--- Begin ---
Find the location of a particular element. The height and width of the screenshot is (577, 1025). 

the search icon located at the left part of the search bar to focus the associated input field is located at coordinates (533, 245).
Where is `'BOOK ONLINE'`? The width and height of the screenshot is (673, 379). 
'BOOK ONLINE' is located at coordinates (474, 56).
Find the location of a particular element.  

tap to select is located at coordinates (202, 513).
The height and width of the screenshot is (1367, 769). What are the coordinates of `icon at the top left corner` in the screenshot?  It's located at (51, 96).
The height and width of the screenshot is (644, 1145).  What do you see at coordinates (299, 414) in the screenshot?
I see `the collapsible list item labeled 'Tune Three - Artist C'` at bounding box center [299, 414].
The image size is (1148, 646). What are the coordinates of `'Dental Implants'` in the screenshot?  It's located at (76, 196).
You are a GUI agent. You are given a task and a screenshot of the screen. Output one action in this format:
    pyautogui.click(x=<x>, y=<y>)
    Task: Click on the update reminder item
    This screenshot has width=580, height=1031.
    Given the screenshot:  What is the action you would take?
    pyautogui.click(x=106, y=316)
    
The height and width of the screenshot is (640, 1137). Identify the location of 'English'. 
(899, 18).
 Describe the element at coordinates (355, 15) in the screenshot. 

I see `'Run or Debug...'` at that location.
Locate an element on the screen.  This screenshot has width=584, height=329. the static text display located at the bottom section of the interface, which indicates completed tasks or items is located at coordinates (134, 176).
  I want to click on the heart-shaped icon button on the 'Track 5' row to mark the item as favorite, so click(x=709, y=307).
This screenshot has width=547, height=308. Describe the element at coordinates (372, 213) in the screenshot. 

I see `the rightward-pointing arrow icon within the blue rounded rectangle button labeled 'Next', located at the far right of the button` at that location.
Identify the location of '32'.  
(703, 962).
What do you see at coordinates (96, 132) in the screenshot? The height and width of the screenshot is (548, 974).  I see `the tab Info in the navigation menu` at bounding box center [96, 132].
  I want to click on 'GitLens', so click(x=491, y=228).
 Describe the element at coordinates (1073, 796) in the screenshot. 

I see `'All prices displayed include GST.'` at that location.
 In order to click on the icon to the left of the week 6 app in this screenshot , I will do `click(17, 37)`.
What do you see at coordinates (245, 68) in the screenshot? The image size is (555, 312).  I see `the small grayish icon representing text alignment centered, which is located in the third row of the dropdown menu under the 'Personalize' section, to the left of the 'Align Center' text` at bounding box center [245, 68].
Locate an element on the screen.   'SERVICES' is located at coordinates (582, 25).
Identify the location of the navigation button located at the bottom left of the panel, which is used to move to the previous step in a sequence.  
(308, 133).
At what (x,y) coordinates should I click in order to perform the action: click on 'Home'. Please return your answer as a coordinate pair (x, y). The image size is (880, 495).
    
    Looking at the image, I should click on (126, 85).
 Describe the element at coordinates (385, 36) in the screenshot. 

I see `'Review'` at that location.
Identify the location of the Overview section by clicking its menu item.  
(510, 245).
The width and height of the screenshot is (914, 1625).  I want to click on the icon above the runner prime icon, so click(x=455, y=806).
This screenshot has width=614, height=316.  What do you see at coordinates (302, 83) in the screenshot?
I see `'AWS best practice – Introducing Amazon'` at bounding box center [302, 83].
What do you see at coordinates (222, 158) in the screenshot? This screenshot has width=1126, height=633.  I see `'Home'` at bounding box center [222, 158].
--- End ---
Exercise. Rewrite all of the items above, replacing every occurrence of "Describe the element at coordinates" with "Explain what appears at coordinates" and leaving everything else untouched.

Completed exercise.
Find the location of a particular element. The height and width of the screenshot is (577, 1025). 

the search icon located at the left part of the search bar to focus the associated input field is located at coordinates (533, 245).
Where is `'BOOK ONLINE'`? The width and height of the screenshot is (673, 379). 
'BOOK ONLINE' is located at coordinates (474, 56).
Find the location of a particular element.  

tap to select is located at coordinates (202, 513).
The height and width of the screenshot is (1367, 769). What are the coordinates of `icon at the top left corner` in the screenshot?  It's located at (51, 96).
The height and width of the screenshot is (644, 1145).  What do you see at coordinates (299, 414) in the screenshot?
I see `the collapsible list item labeled 'Tune Three - Artist C'` at bounding box center [299, 414].
The image size is (1148, 646). What are the coordinates of `'Dental Implants'` in the screenshot?  It's located at (76, 196).
You are a GUI agent. You are given a task and a screenshot of the screen. Output one action in this format:
    pyautogui.click(x=<x>, y=<y>)
    Task: Click on the update reminder item
    This screenshot has width=580, height=1031.
    Given the screenshot:  What is the action you would take?
    pyautogui.click(x=106, y=316)
    
The height and width of the screenshot is (640, 1137). Identify the location of 'English'. 
(899, 18).
 Explain what appears at coordinates (355, 15) in the screenshot. 

I see `'Run or Debug...'` at that location.
Locate an element on the screen.  This screenshot has width=584, height=329. the static text display located at the bottom section of the interface, which indicates completed tasks or items is located at coordinates (134, 176).
  I want to click on the heart-shaped icon button on the 'Track 5' row to mark the item as favorite, so click(x=709, y=307).
This screenshot has width=547, height=308. Explain what appears at coordinates (372, 213) in the screenshot. 

I see `the rightward-pointing arrow icon within the blue rounded rectangle button labeled 'Next', located at the far right of the button` at that location.
Identify the location of '32'.  
(703, 962).
What do you see at coordinates (96, 132) in the screenshot? The height and width of the screenshot is (548, 974).  I see `the tab Info in the navigation menu` at bounding box center [96, 132].
  I want to click on 'GitLens', so click(x=491, y=228).
 Explain what appears at coordinates (1073, 796) in the screenshot. 

I see `'All prices displayed include GST.'` at that location.
 In order to click on the icon to the left of the week 6 app in this screenshot , I will do `click(17, 37)`.
What do you see at coordinates (245, 68) in the screenshot? The image size is (555, 312).  I see `the small grayish icon representing text alignment centered, which is located in the third row of the dropdown menu under the 'Personalize' section, to the left of the 'Align Center' text` at bounding box center [245, 68].
Locate an element on the screen.   'SERVICES' is located at coordinates (582, 25).
Identify the location of the navigation button located at the bottom left of the panel, which is used to move to the previous step in a sequence.  
(308, 133).
At what (x,y) coordinates should I click in order to perform the action: click on 'Home'. Please return your answer as a coordinate pair (x, y). The image size is (880, 495).
    
    Looking at the image, I should click on (126, 85).
 Explain what appears at coordinates (385, 36) in the screenshot. 

I see `'Review'` at that location.
Identify the location of the Overview section by clicking its menu item.  
(510, 245).
The width and height of the screenshot is (914, 1625).  I want to click on the icon above the runner prime icon, so click(x=455, y=806).
This screenshot has width=614, height=316.  What do you see at coordinates (302, 83) in the screenshot?
I see `'AWS best practice – Introducing Amazon'` at bounding box center [302, 83].
What do you see at coordinates (222, 158) in the screenshot? This screenshot has width=1126, height=633.  I see `'Home'` at bounding box center [222, 158].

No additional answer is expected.